At 7:33 pm eastern yesterday, Sam Bankman-Fried, founder of bankrupt crypto exchange FTX, was found guilty of seven counts of fraud and conspiracy. The crypto industry exhaled.
The verdict was a “huge relief,” says market analyst Noelle Acheson, formerly of crypto brokerage Genesis. The fraud at FTX, which threw the crypto world into a spin last November, has “unfairly tainted” the rest of the industry, she argues, in the eyes of regulators and mainstream investors alike. But Bankman-Fried’s conviction will go a long way toward “closing the book” on this unflattering episode, she says.
Though the conviction will have little bearing on the quantity of funds recovered in the FTX bankruptcy process, the mood following the verdict is equally celebratory among those whose money was misappropriated by Bankman-Fried. “I’m delighted,” says Pat Rabbitte, previously a customer of FTX. “The US justice system has worked.”
The judge who presided over the case, Lewis Kaplan, will sentence Bankman-Fried in a hearing on March 28. A suitably lengthy prison sentence, says Rabbitte, “may help the next would-be SBF think twice.” On Telegram, where former FTX customers gather to discuss the progress of the bankruptcy proceeding, others struck a similar tone. “Party time! Throw away the keys,” wrote one Telegram user, Krystal B, after the verdict had been announced. “Now lock him up for at least 30 years,” wrote another, Jia Yi.
The sins of Bankman-Fried and FTX, says Patrick Hillmann, former chief strategy officer at Binance, the world’s largest crypto exchange (itself battling civil charges in the US), had been used as a “cudgel” with which to beat others in the industry. But this was “rank-and-file fraud,” says Hillmann: Whether Bankman-Fried had been running a “crypto exchange or Pokémon card exchange,” the wrongdoing should be treated the same way, he argues.
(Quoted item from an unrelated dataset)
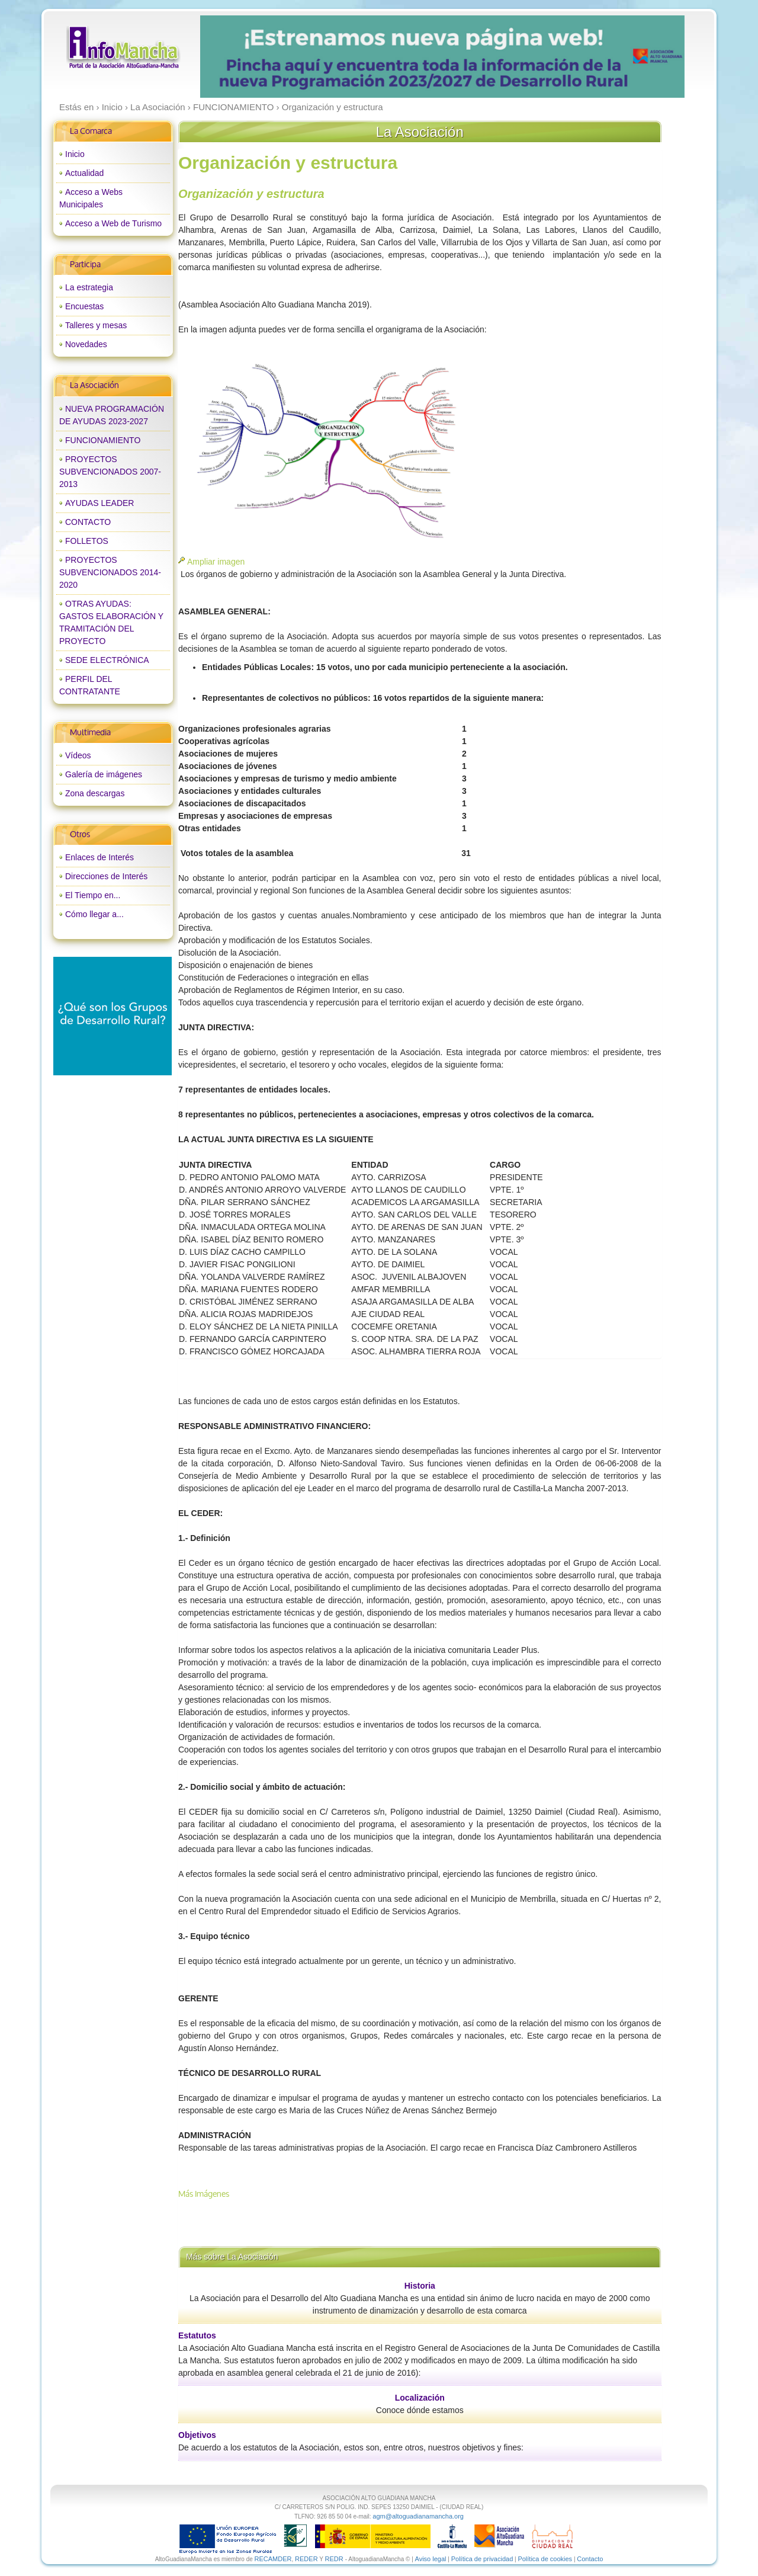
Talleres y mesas (96, 325)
In a statement responding to the verdict, Damian Williams, US attorney for the Southern District of New York, appeared to vindicate what crypto stalwarts had been saying: A crypto personality may have been on trial, but this was a case of old-school fraud. “Sam Bankman-Fried perpetrated one of the biggest financial frauds in American history—a multibillion-dollar scheme designed to make him the King of Crypto,” said Williams. “But while the cryptocurrency industry might be new and the players like Sam Bankman-Fried might be new, this kind of corruption is as old as time. This case has always been about lying, cheating, and stealing, and we have no patience for it.”
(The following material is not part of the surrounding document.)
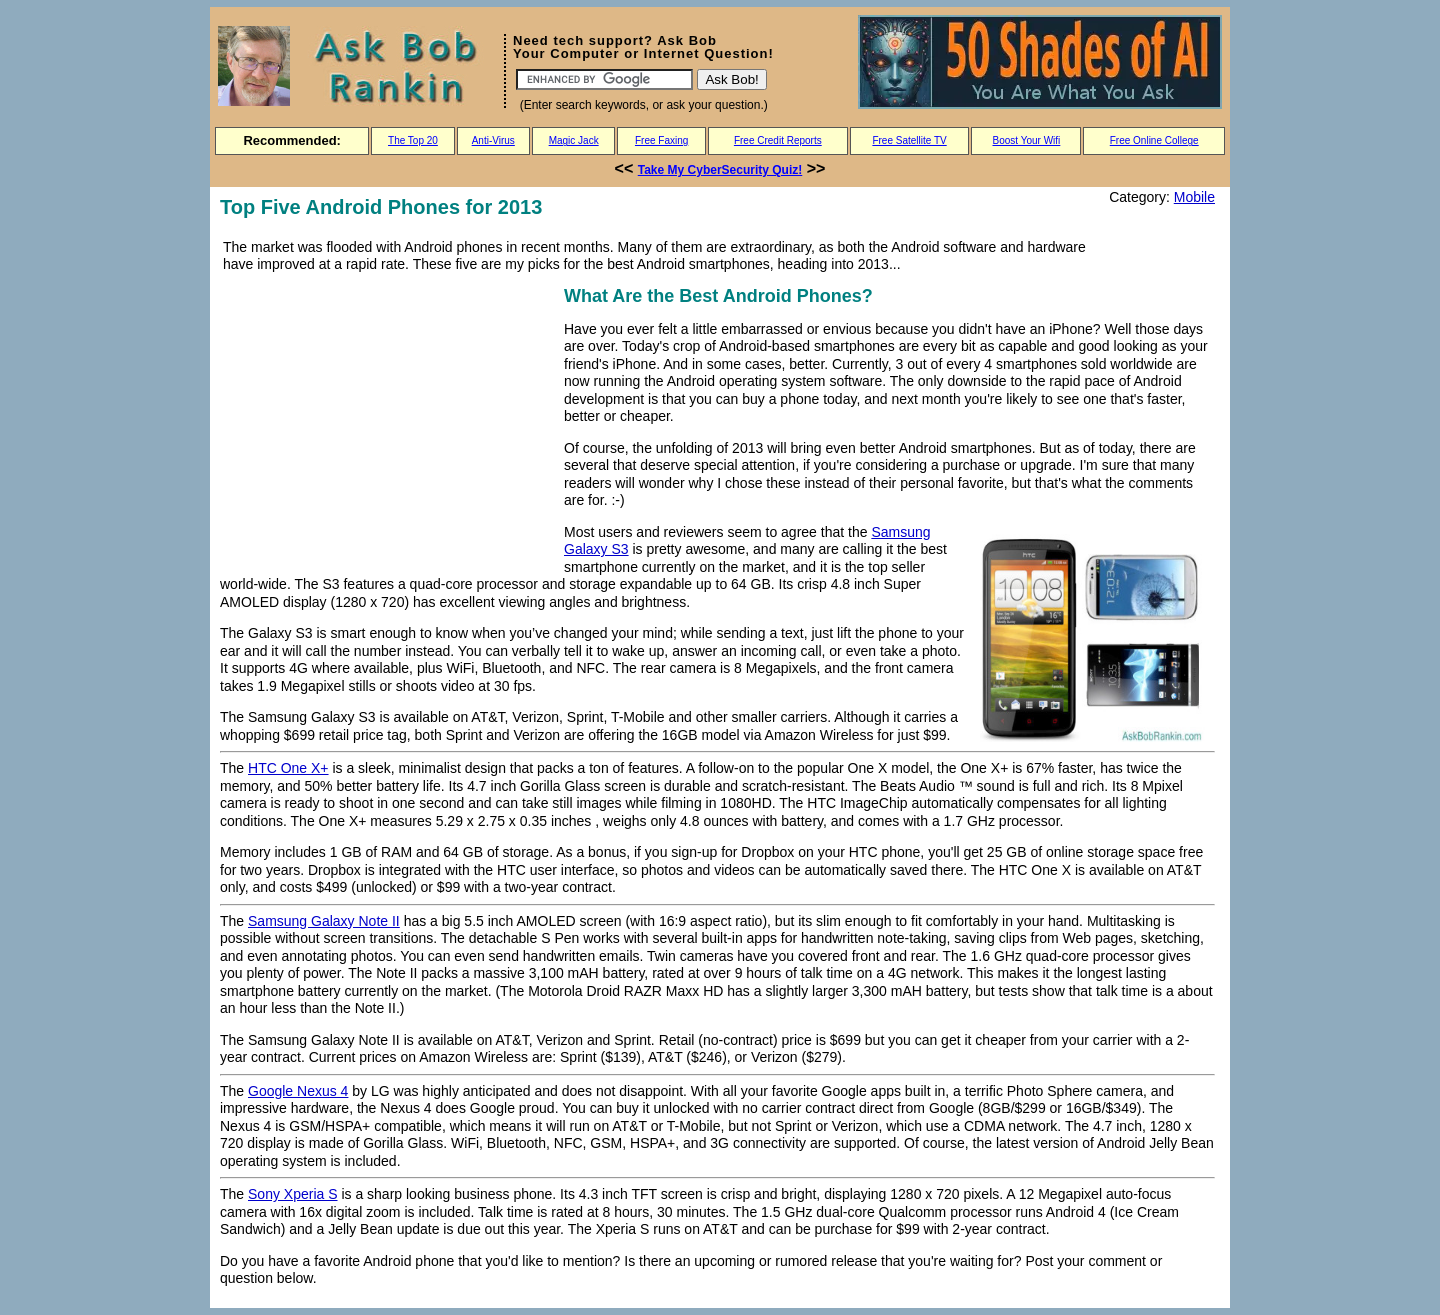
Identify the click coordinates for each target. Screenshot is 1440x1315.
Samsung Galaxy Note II (324, 921)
The length of deliberation at the end of a trial varies drastically from case to case, taking hours to days. Here, it took the jury fewer than five hours to find Bankman-Fried guilty on all counts. The prosecution had convinced the jury that Bankman-Fried had, per the indictment filed against him last December, architected and overseen a multibillion-dollar fraud.
While Bankman-Fried’s conviction will be viewed by most in crypto as “justice served,” says Hillmann, unqualified celebration is premature because the conditions that allowed the FTX founder to establish himself as the latest wunderkind remain unchanged. In the span of three years, Bankman-Fried was able to steer a fraudulent business to a $32 billion valuation. He courted regulators, politicians, and venture capitalists. He fraternized with sports stars and supermodels. He disarmed reporters with his trademark T-shirt, shorts, and dad sneakers. He’s the “next Warren Buffet,” they crooned, the “Michael Jordan of crypto.”
As long as entrepreneurs like Bankman-Fried—and Theranos founder Elizabeth Holmes and Ponzi fraudster Bernie Madoff before him—are able to “buy a fast pass into the kind of esteem in which they were held by some of the most powerful entities in the country,” says Hillmann, there remains cause for concern. The people who were supposed to be watching for warning signs at FTX were, he says, “at best sleeping at the wheel and at worst empowering its activities.” In all likelihood, he says, “there will be another Sam Bankman-Fried.”